• [Aufgabe A]:
Gib die Einträge von der Zeile mit „Screen dimensions: 1131x694“ bis einschließlich der Zeile mit „will (865, 824).“ erneut wieder und benenne dabei „Viewport“ in „Ansichtsfenster“ um. Alles andere bleibt unverändert.

• [Textauszug]:
Anfrage: Pushbacks durch Frontex in der Ägäis

Um als Europaabgeordneter meine parlamentarische Kontrollfunktion ausüben zu können, habe ich die Möglichkeit, Anfragen an die EU-Kommission stellen. Die Kommission muss diese Fragen beantworten.
Gemeinsam mit weiteren Abgeordneten habe ich der Kommission folgende Fragen gestellt:

Betrifft: Illegale Zurückweisungen durch Frontex in der Ägäis

Das deutsche Nachrichtenmagazin „Der Spiegel“ veröffentlichte heute eine Recherche mit dem Titel „Frontex in illegale Pushbacks verwickelt“. Die Recherche belegt detailliert, dass Beamte der Europäischen Agentur für die Grenz- und Küstenwache (Frontex) von den illegalen Praktiken der griechischen Grenzschutzbehörden wissen – und zum Teil selbst in illegale Zurückweisungen in der Ägäis verwickelt sind. Auch wenn die systematischen Rechtsbrüche durch griechische Behörden seit Monaten bekannt oder zumindest offensichtlich sind, hat Frontex zumeist abgestritten, überhaupt von diesen illegalen Zurückweisungen auf offener See zu wissen.

• [Extrahierte Einträge]:
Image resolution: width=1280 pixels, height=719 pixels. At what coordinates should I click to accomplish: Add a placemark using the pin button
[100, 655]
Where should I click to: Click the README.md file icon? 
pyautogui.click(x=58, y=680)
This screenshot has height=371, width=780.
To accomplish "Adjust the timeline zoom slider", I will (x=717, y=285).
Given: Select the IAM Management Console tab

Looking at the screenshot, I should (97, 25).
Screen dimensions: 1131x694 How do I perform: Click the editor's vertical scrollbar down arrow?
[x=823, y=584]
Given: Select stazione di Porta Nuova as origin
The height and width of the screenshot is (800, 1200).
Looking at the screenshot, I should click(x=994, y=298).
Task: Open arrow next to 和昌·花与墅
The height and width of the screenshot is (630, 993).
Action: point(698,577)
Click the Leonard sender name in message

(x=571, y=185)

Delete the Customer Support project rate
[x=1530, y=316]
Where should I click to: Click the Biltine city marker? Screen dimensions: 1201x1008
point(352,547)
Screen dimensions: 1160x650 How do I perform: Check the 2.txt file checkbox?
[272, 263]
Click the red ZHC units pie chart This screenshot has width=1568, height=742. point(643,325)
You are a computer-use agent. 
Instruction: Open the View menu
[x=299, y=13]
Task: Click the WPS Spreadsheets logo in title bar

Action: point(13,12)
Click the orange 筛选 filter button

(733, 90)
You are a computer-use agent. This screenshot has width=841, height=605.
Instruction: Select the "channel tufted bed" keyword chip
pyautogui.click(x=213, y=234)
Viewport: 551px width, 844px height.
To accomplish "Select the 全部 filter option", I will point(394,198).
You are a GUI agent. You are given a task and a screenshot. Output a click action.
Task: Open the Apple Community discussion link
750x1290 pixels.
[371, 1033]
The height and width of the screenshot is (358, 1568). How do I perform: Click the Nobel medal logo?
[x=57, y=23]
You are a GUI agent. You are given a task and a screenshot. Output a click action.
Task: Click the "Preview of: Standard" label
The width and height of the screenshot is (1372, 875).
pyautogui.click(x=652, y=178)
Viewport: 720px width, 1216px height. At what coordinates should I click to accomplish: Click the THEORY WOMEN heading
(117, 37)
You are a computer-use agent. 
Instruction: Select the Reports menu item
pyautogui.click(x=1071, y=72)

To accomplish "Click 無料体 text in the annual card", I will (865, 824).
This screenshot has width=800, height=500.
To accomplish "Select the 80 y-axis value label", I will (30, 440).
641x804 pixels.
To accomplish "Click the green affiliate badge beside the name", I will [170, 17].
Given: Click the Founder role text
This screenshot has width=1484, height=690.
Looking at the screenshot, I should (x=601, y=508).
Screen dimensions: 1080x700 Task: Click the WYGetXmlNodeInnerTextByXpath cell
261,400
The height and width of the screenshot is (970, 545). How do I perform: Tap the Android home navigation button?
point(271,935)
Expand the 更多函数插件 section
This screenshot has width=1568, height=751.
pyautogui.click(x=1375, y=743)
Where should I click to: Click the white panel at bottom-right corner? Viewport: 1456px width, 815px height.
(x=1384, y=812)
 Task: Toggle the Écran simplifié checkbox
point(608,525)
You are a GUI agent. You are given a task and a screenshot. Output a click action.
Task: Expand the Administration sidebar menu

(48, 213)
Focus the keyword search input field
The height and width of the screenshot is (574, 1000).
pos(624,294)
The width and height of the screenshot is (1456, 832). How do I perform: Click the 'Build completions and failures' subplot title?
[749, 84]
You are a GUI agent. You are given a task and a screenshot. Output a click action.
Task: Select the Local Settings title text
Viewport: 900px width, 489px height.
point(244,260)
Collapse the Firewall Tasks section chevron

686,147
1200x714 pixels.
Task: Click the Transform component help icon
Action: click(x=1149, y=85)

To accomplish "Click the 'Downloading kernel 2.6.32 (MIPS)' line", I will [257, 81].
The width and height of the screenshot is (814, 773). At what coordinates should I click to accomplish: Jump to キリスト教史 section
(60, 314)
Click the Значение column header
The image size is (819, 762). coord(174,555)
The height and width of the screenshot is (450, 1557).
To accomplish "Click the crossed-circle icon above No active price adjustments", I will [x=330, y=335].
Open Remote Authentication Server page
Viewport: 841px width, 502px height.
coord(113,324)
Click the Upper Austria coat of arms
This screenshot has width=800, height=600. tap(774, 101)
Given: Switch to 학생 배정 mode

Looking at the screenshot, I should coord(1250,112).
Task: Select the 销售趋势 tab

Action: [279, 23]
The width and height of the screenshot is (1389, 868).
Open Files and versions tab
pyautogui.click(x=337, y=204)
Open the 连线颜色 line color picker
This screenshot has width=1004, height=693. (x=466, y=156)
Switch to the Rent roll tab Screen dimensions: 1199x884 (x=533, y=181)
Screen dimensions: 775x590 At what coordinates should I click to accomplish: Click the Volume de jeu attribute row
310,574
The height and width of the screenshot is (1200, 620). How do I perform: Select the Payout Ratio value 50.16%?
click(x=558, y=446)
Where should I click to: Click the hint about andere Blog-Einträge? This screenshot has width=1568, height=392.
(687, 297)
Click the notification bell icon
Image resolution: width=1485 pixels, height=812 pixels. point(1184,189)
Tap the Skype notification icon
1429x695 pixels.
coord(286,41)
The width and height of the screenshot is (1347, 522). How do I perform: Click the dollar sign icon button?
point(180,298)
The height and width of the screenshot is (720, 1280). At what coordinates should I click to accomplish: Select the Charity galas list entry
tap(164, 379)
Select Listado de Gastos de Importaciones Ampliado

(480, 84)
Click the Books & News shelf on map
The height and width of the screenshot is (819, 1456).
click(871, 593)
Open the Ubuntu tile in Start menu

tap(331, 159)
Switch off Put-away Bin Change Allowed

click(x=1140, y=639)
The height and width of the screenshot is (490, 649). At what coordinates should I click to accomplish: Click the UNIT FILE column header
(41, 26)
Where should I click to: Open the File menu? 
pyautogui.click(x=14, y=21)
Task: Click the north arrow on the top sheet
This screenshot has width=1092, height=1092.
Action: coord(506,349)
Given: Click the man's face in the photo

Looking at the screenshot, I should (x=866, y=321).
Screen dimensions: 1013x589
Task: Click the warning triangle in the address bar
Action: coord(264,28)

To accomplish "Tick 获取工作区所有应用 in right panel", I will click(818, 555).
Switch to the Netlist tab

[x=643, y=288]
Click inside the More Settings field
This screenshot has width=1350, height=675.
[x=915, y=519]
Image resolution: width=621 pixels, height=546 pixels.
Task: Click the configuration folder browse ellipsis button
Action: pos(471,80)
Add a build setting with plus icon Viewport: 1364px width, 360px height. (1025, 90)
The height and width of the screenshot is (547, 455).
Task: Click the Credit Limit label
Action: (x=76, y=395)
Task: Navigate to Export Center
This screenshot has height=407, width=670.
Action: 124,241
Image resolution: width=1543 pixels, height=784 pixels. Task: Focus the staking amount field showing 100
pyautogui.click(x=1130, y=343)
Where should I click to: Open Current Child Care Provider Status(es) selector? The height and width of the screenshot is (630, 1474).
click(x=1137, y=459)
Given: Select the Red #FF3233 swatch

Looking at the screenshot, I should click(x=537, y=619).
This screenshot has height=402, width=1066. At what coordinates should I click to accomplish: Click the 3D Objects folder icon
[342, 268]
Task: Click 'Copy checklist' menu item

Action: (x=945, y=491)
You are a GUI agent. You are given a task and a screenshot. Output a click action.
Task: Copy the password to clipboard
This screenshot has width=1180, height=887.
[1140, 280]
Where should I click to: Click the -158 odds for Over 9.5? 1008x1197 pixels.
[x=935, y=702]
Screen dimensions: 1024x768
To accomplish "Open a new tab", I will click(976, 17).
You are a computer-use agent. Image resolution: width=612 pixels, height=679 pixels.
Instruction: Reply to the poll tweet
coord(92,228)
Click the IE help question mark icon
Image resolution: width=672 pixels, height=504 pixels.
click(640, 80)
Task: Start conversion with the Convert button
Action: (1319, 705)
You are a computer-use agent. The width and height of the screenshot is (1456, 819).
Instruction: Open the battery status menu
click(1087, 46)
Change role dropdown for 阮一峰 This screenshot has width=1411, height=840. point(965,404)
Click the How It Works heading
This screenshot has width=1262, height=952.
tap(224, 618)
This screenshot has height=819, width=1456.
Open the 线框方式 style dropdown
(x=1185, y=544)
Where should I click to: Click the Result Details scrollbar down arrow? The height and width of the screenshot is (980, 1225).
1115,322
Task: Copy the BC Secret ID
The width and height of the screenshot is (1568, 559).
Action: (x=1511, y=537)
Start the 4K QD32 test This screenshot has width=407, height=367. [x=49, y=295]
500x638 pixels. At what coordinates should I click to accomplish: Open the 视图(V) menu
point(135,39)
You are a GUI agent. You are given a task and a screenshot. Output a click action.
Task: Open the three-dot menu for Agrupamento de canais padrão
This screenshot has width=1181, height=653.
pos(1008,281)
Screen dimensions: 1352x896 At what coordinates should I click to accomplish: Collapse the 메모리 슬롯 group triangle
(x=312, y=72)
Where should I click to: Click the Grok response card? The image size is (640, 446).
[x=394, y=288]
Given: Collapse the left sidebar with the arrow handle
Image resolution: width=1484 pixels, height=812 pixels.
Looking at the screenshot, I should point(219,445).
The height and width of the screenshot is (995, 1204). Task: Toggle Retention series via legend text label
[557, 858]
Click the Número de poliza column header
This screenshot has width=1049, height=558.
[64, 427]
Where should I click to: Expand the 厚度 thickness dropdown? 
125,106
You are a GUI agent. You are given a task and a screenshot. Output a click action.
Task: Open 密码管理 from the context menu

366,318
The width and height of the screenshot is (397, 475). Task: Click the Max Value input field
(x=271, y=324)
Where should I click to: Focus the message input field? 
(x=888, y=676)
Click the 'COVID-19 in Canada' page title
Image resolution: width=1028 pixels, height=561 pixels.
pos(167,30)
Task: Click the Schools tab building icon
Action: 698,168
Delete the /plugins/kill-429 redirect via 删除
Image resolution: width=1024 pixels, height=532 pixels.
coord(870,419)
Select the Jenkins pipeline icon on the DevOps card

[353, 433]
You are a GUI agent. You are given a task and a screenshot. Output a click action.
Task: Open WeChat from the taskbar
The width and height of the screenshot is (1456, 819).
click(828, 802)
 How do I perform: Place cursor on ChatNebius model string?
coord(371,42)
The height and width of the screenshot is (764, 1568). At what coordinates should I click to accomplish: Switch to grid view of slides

• [Aufgabe B]:
Beantworte zur Anfrage über Frontex:
(i) An welche Institution kann der Europaabgeordnete Anfragen stellen?
(ii) Welches Nachrichtenmagazin veröffentlichte die Recherche?
(iii) In welchem Meer fanden die beschriebenen Zurückweisungen statt?

• [Antwort A]:
Screen dimensions: 1131x694 How do I perform: Click the editor's vertical scrollbar down arrow?
[x=823, y=584]
Given: Select stazione di Porta Nuova as origin
The height and width of the screenshot is (800, 1200).
Looking at the screenshot, I should click(x=994, y=298).
Task: Open arrow next to 和昌·花与墅
The height and width of the screenshot is (630, 993).
Action: point(698,577)
Click the Leonard sender name in message

(x=571, y=185)

Delete the Customer Support project rate
[x=1530, y=316]
Where should I click to: Click the Biltine city marker? Screen dimensions: 1201x1008
point(352,547)
Screen dimensions: 1160x650 How do I perform: Check the 2.txt file checkbox?
[272, 263]
Click the red ZHC units pie chart This screenshot has width=1568, height=742. point(643,325)
You are a computer-use agent. 
Instruction: Open the View menu
[x=299, y=13]
Task: Click the WPS Spreadsheets logo in title bar

Action: point(13,12)
Click the orange 筛选 filter button

(733, 90)
You are a computer-use agent. This screenshot has width=841, height=605.
Instruction: Select the "channel tufted bed" keyword chip
pyautogui.click(x=213, y=234)
Ansichtsfenster: 551px width, 844px height.
To accomplish "Select the 全部 filter option", I will point(394,198).
You are a GUI agent. You are given a task and a screenshot. Output a click action.
Task: Open the Apple Community discussion link
750x1290 pixels.
[371, 1033]
The height and width of the screenshot is (358, 1568). How do I perform: Click the Nobel medal logo?
[x=57, y=23]
You are a GUI agent. You are given a task and a screenshot. Output a click action.
Task: Click the "Preview of: Standard" label
The width and height of the screenshot is (1372, 875).
pyautogui.click(x=652, y=178)
Ansichtsfenster: 720px width, 1216px height. At what coordinates should I click to accomplish: Click the THEORY WOMEN heading
(117, 37)
You are a computer-use agent. 
Instruction: Select the Reports menu item
pyautogui.click(x=1071, y=72)

To accomplish "Click 無料体 text in the annual card", I will (865, 824).

• [Antwort B]:
(i) An die EU-Kommission.
(ii) „Der Spiegel“.
(iii) In der Ägäis.